(Beginning of RECORDS FOR THIS TASK)
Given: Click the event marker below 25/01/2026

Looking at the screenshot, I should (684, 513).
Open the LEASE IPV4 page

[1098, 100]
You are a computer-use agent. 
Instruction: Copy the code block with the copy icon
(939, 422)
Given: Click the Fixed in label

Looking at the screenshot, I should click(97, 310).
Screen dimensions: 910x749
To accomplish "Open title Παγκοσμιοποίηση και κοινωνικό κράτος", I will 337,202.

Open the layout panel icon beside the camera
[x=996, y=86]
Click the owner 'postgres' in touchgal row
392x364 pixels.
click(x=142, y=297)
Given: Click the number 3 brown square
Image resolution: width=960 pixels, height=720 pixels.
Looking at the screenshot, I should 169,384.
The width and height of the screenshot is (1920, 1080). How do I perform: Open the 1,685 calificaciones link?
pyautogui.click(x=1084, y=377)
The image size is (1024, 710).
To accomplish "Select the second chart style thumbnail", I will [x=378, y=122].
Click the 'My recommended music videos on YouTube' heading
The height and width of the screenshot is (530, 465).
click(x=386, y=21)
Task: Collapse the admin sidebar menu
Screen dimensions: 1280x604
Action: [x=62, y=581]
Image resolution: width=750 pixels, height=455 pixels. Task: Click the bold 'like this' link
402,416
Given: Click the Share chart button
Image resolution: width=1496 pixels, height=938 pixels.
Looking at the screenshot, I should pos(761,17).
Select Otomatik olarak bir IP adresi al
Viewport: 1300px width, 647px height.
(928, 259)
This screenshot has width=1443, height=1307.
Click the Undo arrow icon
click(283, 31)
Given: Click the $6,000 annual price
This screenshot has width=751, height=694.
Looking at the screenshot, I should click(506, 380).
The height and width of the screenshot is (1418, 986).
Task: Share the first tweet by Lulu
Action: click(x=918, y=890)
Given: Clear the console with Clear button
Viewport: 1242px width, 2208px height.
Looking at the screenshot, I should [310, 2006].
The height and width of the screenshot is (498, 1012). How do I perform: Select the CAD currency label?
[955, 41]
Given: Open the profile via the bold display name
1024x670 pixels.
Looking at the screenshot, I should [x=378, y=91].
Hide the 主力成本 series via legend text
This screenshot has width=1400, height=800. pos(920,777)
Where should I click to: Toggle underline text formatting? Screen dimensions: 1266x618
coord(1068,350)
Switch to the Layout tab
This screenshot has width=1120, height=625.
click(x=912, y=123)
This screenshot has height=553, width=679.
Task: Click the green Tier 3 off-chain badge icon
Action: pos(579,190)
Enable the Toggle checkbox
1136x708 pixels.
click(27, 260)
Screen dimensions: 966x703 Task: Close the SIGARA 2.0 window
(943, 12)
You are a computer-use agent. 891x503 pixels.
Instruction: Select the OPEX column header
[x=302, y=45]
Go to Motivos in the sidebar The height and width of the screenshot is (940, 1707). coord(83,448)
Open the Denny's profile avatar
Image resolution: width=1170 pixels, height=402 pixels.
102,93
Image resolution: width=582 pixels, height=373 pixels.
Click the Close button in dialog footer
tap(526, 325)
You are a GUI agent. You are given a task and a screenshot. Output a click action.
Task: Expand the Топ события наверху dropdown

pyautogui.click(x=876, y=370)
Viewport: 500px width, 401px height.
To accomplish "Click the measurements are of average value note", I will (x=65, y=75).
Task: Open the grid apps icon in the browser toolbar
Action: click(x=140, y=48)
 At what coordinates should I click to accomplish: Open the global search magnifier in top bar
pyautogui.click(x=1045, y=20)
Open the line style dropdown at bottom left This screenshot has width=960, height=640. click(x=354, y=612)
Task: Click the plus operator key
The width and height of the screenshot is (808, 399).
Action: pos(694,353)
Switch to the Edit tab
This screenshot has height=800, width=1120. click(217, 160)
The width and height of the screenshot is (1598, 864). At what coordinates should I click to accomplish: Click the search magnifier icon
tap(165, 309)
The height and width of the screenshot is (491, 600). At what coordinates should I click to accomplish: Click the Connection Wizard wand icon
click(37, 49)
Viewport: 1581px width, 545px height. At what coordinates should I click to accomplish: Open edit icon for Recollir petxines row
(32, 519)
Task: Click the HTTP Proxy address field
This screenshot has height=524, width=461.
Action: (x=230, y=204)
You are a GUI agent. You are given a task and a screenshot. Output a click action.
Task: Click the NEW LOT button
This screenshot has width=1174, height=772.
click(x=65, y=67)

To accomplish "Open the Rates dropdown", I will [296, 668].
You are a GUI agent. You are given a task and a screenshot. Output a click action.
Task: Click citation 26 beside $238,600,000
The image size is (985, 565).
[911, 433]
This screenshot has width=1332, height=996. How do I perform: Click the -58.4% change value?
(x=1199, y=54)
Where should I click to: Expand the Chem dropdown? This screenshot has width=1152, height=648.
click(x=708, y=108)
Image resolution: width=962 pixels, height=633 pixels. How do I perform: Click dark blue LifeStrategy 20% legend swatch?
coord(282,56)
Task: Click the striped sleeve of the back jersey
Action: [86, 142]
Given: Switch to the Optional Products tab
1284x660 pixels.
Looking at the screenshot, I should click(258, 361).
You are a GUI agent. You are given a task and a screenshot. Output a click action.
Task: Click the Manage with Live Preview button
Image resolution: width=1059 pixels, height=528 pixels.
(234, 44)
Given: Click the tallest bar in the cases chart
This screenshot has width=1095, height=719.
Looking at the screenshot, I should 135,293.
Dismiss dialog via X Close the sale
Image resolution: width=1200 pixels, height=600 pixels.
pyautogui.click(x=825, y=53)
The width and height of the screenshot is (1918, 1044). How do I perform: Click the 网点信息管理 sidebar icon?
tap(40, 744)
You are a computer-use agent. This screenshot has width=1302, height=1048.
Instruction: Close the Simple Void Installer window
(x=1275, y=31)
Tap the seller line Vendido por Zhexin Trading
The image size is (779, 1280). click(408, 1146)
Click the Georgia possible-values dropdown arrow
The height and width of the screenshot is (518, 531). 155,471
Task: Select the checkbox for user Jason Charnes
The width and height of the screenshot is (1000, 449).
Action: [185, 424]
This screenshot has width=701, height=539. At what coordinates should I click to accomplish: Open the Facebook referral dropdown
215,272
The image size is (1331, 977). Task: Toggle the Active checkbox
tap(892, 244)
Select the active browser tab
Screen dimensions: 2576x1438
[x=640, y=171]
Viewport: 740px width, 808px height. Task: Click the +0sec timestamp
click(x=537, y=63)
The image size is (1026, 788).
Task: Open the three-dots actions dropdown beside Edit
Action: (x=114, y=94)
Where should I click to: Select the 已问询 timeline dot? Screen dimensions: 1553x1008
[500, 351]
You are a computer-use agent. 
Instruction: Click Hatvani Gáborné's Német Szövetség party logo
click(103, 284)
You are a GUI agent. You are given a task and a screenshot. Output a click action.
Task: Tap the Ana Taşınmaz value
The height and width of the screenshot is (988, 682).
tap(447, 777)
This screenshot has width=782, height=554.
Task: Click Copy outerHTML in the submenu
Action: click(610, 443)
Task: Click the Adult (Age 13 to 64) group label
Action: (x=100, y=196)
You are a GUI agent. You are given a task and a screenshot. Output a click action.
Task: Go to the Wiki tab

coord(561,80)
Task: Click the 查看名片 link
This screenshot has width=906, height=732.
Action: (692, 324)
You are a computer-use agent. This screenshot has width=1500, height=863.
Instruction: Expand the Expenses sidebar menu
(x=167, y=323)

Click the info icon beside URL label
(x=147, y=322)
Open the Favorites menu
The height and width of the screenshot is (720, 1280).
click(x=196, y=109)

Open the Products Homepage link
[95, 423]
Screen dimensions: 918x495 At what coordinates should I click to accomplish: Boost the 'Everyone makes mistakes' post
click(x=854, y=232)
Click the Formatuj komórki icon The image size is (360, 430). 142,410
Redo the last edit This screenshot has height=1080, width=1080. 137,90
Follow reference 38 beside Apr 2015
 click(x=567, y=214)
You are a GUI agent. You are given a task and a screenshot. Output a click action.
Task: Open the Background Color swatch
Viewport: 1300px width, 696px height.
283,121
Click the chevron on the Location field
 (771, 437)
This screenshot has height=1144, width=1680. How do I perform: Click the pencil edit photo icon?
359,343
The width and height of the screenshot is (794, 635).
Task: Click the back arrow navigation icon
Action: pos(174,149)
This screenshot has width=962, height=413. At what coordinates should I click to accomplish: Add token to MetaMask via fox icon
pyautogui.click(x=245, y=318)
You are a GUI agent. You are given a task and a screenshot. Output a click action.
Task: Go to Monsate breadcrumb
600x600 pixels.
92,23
(End of RECORDS FOR THIS TASK)
- [EXERCISE REQUIREMENTS] Each line of the material that has the word "computer" belongs in the answer.

- [ANSWER TO THIS PROBLEM]
You are a computer-use agent. 
You are a computer-use agent. 891x503 pixels.
You are a computer-use agent. This screenshot has width=1302, height=1048.
You are a computer-use agent. 
You are a computer-use agent. This screenshot has width=1500, height=863.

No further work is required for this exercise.